--- START ---

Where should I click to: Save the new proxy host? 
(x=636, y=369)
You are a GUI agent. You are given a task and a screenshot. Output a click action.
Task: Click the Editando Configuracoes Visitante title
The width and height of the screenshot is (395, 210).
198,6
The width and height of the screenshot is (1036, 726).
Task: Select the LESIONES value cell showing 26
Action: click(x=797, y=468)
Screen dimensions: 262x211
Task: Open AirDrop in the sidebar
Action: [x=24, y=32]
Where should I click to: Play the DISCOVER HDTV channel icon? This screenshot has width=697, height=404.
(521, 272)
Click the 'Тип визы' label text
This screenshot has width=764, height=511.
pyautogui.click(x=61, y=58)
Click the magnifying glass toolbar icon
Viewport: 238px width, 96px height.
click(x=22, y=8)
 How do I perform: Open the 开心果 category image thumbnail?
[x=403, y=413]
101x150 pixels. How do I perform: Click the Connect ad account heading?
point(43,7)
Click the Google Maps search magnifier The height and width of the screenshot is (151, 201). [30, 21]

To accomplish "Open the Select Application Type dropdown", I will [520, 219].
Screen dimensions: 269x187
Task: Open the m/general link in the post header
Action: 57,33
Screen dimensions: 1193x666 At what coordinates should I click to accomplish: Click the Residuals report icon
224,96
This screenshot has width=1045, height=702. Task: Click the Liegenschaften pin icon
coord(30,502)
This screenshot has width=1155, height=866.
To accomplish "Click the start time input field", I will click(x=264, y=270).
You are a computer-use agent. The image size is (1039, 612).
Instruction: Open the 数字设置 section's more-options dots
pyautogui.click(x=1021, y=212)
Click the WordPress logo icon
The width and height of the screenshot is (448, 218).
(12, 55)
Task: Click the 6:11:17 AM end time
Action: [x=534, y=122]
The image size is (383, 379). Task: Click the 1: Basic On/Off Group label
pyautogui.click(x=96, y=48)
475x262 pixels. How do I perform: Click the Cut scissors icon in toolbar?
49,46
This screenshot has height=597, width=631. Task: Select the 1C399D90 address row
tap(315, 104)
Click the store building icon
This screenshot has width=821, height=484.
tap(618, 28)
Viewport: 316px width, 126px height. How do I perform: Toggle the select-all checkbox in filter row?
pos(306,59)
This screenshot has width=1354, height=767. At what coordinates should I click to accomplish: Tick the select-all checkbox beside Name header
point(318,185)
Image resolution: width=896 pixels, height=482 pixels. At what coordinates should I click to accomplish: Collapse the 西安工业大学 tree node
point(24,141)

--- END ---

_Exercise directions:_
In this exercise, every line of the listing is to be output exactly.

_Written response:_
Where should I click to: Save the new proxy host? 
(x=636, y=369)
You are a GUI agent. You are given a task and a screenshot. Output a click action.
Task: Click the Editando Configuracoes Visitante title
The width and height of the screenshot is (395, 210).
198,6
The width and height of the screenshot is (1036, 726).
Task: Select the LESIONES value cell showing 26
Action: click(x=797, y=468)
Screen dimensions: 262x211
Task: Open AirDrop in the sidebar
Action: [x=24, y=32]
Where should I click to: Play the DISCOVER HDTV channel icon? This screenshot has width=697, height=404.
(521, 272)
Click the 'Тип визы' label text
This screenshot has width=764, height=511.
pyautogui.click(x=61, y=58)
Click the magnifying glass toolbar icon
Viewport: 238px width, 96px height.
click(x=22, y=8)
 How do I perform: Open the 开心果 category image thumbnail?
[x=403, y=413]
101x150 pixels. How do I perform: Click the Connect ad account heading?
point(43,7)
Click the Google Maps search magnifier The height and width of the screenshot is (151, 201). [30, 21]

To accomplish "Open the Select Application Type dropdown", I will [520, 219].
Screen dimensions: 269x187
Task: Open the m/general link in the post header
Action: 57,33
Screen dimensions: 1193x666 At what coordinates should I click to accomplish: Click the Residuals report icon
224,96
This screenshot has width=1045, height=702. Task: Click the Liegenschaften pin icon
coord(30,502)
This screenshot has width=1155, height=866.
To accomplish "Click the start time input field", I will click(x=264, y=270).
You are a computer-use agent. The image size is (1039, 612).
Instruction: Open the 数字设置 section's more-options dots
pyautogui.click(x=1021, y=212)
Click the WordPress logo icon
The width and height of the screenshot is (448, 218).
(12, 55)
Task: Click the 6:11:17 AM end time
Action: [x=534, y=122]
The image size is (383, 379). Task: Click the 1: Basic On/Off Group label
pyautogui.click(x=96, y=48)
475x262 pixels. How do I perform: Click the Cut scissors icon in toolbar?
49,46
This screenshot has height=597, width=631. Task: Select the 1C399D90 address row
tap(315, 104)
Click the store building icon
This screenshot has width=821, height=484.
tap(618, 28)
Viewport: 316px width, 126px height. How do I perform: Toggle the select-all checkbox in filter row?
pos(306,59)
This screenshot has width=1354, height=767. At what coordinates should I click to accomplish: Tick the select-all checkbox beside Name header
point(318,185)
Image resolution: width=896 pixels, height=482 pixels. At what coordinates should I click to accomplish: Collapse the 西安工业大学 tree node
point(24,141)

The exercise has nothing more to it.